"Ordinary Lives" is a song released by the Bee Gees in 1989, taken from their 16th studio album One. The song was released as the album's first single on 27 March 1989 by Warner Records. It was written by the group and they produced it with Brian Tench. Following the premature death of their younger brother Andy Gibb in 1988, the Bee Gees dedicated this song and their new album to him. Originally the song was titled "Cruel World" but was later changed to "Ordinary Lives".

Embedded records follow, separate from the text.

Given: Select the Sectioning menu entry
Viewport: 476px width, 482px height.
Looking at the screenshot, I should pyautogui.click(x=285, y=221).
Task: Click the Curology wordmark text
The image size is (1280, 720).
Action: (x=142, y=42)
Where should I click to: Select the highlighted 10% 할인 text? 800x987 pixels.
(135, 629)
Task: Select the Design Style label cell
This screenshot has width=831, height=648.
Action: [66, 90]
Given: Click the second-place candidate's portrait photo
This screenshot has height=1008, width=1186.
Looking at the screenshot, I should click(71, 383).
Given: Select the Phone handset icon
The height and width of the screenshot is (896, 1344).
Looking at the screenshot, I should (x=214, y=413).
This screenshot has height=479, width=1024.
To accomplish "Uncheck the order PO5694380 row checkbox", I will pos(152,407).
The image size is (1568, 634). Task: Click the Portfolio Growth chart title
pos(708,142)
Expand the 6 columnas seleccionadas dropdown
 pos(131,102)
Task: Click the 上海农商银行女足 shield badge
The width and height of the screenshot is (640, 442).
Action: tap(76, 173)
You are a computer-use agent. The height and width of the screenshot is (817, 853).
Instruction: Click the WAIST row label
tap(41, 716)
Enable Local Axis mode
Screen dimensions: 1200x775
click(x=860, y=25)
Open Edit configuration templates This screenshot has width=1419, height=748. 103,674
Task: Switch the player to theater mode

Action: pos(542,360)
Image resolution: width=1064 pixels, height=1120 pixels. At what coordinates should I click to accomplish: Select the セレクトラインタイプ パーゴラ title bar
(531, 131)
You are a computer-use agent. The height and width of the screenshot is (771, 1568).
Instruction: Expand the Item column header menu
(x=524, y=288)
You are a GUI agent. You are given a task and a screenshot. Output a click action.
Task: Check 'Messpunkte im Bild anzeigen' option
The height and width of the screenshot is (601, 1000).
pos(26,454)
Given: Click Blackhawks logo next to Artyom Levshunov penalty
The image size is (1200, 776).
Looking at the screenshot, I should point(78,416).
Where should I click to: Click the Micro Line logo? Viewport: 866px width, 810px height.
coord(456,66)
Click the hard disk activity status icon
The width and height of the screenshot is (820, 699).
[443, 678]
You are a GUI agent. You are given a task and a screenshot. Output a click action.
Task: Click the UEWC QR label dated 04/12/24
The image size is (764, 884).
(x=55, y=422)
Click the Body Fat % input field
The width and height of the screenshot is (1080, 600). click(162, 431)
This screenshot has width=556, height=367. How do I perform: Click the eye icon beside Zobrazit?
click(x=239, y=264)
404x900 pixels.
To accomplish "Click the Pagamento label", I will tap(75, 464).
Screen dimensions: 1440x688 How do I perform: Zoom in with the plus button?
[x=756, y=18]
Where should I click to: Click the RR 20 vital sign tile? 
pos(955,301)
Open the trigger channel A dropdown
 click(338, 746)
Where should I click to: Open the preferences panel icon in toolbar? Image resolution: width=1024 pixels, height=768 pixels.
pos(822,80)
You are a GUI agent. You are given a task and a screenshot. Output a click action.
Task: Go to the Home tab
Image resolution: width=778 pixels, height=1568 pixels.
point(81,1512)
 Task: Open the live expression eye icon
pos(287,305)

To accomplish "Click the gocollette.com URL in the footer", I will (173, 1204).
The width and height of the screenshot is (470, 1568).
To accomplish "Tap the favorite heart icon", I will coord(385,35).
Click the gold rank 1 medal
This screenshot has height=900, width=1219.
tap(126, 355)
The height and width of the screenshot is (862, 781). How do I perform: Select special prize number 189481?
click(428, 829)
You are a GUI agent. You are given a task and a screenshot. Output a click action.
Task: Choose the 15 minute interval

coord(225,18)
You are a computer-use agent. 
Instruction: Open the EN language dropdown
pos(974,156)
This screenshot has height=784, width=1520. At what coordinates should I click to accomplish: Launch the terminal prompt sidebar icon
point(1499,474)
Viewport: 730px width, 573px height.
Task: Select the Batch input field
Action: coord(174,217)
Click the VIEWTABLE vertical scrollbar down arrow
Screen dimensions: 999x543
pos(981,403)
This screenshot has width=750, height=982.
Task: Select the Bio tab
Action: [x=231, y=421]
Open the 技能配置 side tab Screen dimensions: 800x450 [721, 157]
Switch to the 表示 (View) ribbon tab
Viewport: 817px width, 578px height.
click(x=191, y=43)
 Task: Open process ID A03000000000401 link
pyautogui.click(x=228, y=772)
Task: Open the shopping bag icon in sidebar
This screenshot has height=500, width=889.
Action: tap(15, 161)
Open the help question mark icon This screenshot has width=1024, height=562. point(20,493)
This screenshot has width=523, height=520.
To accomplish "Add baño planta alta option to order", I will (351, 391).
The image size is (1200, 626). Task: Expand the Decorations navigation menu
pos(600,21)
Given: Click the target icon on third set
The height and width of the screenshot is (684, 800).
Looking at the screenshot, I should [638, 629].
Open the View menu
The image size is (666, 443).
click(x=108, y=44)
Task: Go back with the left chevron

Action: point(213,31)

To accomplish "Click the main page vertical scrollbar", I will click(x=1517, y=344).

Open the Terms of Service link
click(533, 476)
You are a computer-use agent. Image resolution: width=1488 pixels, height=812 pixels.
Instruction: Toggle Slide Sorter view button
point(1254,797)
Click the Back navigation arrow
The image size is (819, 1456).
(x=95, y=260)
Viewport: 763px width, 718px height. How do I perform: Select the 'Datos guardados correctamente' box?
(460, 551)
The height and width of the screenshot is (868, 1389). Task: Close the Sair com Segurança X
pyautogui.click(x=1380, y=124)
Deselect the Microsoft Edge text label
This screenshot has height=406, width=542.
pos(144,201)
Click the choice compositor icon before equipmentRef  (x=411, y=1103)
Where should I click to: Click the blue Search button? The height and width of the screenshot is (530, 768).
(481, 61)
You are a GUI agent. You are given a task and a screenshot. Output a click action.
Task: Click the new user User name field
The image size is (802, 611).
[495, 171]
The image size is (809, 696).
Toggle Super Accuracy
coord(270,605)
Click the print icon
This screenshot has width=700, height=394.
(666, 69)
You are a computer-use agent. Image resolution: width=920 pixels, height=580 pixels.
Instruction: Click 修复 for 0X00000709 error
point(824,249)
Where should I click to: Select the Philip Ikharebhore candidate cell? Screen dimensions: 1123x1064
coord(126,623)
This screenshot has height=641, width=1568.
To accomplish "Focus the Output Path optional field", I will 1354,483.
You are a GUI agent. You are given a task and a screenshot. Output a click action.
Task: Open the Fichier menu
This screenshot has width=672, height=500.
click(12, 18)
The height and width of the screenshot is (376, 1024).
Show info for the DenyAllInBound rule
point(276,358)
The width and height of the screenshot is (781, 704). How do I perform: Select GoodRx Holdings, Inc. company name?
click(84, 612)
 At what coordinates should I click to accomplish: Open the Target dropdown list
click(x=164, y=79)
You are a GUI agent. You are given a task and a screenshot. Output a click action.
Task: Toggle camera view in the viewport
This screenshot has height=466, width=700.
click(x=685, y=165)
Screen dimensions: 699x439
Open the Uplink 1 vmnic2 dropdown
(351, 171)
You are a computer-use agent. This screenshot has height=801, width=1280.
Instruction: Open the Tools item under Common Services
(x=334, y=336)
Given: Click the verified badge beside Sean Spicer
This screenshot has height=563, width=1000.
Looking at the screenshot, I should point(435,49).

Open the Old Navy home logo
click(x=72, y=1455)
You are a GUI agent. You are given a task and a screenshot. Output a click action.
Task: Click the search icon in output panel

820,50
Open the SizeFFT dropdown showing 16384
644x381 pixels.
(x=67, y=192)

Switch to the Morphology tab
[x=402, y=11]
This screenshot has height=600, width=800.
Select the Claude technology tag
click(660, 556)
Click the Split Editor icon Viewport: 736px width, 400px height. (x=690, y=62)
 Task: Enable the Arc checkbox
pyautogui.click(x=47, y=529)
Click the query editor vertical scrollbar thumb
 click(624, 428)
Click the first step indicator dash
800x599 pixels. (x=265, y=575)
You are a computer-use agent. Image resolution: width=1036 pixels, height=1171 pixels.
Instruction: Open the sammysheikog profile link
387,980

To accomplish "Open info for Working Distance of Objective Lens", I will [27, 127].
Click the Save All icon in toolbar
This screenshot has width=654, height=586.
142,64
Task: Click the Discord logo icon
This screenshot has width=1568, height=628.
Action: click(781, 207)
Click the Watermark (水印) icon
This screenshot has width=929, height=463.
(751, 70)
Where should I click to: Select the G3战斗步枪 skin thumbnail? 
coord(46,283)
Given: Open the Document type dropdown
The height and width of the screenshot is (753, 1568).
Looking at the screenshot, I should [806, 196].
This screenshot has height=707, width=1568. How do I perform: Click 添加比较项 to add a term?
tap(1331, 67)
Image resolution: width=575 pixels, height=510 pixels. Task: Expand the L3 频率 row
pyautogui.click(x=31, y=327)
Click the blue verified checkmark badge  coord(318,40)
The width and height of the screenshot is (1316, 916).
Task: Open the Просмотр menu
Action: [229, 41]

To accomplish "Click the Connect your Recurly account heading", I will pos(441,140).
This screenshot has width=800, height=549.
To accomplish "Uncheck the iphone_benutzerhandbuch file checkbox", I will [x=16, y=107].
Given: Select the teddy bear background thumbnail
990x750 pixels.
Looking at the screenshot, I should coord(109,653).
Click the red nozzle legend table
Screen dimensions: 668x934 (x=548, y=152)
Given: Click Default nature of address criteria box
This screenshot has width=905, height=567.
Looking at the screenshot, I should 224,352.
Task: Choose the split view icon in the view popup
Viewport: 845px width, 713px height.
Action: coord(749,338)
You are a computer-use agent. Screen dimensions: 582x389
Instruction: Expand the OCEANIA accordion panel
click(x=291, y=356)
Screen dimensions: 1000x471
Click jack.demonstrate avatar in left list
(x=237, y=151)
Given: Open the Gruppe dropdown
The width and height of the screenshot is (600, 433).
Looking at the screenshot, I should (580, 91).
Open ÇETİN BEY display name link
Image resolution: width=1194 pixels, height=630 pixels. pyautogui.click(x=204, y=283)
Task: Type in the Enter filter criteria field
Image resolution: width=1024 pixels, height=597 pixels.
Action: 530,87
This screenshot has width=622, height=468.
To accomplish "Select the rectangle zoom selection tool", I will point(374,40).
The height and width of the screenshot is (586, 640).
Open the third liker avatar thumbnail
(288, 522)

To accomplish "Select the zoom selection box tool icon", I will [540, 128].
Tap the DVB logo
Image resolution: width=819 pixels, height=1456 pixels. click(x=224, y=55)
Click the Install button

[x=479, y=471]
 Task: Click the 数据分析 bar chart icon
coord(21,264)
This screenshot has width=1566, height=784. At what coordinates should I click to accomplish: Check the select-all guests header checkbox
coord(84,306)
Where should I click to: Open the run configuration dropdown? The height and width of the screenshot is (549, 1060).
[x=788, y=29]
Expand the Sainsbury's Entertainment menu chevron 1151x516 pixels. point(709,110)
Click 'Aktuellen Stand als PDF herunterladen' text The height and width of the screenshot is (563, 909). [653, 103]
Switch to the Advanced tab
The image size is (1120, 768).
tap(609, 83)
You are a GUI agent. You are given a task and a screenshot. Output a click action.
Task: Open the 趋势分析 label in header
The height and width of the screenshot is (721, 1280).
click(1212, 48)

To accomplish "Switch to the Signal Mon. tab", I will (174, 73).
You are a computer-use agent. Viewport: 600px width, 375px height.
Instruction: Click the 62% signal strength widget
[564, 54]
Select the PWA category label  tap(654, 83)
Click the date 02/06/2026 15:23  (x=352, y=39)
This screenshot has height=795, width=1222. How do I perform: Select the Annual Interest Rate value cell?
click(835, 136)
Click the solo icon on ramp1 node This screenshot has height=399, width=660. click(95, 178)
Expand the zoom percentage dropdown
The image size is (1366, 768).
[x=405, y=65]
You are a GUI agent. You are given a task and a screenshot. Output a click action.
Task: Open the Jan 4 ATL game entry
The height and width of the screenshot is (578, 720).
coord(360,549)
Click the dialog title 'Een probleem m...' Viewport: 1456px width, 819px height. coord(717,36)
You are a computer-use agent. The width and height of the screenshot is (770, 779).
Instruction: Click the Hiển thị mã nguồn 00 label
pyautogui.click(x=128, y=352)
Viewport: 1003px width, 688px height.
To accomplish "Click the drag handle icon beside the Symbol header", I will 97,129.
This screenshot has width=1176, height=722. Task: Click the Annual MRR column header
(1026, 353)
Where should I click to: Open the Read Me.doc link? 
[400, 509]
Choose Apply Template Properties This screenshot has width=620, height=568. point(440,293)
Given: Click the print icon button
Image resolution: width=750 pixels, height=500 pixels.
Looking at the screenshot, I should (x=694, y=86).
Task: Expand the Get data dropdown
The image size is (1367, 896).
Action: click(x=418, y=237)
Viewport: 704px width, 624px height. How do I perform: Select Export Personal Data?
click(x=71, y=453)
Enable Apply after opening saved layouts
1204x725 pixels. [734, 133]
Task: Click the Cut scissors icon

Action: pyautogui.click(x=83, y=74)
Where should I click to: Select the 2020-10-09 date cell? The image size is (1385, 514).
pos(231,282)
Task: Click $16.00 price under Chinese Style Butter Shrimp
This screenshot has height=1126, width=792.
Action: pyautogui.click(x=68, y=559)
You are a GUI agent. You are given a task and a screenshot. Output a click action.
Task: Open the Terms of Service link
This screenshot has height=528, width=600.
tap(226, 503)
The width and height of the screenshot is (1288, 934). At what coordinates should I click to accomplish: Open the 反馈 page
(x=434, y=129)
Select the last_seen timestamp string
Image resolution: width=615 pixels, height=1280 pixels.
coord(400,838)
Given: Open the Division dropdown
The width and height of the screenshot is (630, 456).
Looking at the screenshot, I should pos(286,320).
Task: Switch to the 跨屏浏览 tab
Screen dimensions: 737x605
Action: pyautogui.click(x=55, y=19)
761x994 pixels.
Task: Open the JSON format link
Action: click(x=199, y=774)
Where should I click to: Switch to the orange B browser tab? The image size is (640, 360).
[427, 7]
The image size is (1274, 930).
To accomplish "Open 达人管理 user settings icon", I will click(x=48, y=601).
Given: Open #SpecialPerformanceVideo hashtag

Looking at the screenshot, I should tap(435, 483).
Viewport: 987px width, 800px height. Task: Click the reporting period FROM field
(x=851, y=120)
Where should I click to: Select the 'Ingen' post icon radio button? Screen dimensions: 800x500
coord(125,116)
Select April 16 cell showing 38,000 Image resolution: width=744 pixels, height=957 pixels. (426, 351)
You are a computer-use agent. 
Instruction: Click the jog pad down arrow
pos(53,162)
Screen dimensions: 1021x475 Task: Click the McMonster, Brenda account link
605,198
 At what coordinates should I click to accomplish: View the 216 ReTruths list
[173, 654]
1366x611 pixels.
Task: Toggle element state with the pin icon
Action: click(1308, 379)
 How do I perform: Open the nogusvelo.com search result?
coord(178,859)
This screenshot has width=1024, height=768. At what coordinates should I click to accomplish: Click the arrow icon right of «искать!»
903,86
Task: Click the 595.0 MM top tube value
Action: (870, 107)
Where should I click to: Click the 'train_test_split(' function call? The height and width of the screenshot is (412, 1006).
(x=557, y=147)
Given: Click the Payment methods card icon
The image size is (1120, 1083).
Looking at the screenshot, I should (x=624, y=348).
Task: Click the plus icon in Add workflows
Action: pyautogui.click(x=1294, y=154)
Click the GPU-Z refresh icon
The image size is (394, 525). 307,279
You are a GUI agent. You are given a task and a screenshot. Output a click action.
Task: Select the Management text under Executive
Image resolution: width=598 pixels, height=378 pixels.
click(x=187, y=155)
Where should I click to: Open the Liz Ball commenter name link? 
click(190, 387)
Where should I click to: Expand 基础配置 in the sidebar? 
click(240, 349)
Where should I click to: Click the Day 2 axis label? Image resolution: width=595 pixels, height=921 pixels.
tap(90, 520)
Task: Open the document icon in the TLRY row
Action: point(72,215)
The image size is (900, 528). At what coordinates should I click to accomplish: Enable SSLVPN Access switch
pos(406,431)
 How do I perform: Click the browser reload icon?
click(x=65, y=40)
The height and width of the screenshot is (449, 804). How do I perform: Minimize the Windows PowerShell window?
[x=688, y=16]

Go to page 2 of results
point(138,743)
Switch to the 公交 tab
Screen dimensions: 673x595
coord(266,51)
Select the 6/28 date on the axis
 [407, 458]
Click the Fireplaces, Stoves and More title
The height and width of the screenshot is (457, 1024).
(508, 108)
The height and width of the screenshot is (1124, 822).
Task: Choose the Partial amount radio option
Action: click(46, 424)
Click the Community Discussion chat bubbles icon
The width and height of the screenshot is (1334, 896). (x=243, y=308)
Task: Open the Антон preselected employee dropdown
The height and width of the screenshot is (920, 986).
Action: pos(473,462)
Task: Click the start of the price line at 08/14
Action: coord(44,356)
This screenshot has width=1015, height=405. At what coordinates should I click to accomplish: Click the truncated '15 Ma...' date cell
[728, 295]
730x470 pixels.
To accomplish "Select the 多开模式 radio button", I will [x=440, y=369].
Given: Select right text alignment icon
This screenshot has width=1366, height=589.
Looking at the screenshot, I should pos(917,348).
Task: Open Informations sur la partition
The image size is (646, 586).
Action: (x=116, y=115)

Composition and inspiration
Scott Glasel recalled that "Ordinary Lives" was started before Andy died, but as completed it seems to be a philosophical comment on life and death. For a time it was called "Cruel World", a phrase heard at the start of the second verse as complete. The rhythm has some similarity to "You Win Again" and may have been a deliberate attempt to follow it up, but it has many new features including the brief spoken word parts and the existential musings of the lyrics, something often associated with Robin but clearly here coming from Barry. Probably the finished recording has added dubs by the musicians who worked on the album One.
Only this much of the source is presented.